- **TASK REQUIREMENTS**
Every entry is to be printed again precisely as given.

** Opening SUPPLIED INFORMATION block **

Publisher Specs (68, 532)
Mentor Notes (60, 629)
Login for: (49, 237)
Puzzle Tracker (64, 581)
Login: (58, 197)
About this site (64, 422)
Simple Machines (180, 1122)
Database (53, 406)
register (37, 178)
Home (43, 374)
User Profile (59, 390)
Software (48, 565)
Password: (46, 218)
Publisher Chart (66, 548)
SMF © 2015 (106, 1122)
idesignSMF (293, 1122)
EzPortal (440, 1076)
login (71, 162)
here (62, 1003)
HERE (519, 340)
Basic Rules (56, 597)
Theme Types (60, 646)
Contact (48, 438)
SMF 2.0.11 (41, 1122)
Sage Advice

** Closing SUPPLIED INFORMATION block **

- **WRITTEN RESPONSE**
Publisher Specs (68, 532)
Mentor Notes (60, 629)
Login for: (49, 237)
Puzzle Tracker (64, 581)
Login: (58, 197)
About this site (64, 422)
Simple Machines (180, 1122)
Database (53, 406)
register (37, 178)
Home (43, 374)
User Profile (59, 390)
Software (48, 565)
Password: (46, 218)
Publisher Chart (66, 548)
SMF © 2015 (106, 1122)
idesignSMF (293, 1122)
EzPortal (440, 1076)
login (71, 162)
here (62, 1003)
HERE (519, 340)
Basic Rules (56, 597)
Theme Types (60, 646)
Contact (48, 438)
SMF 2.0.11 (41, 1122)
Sage Advice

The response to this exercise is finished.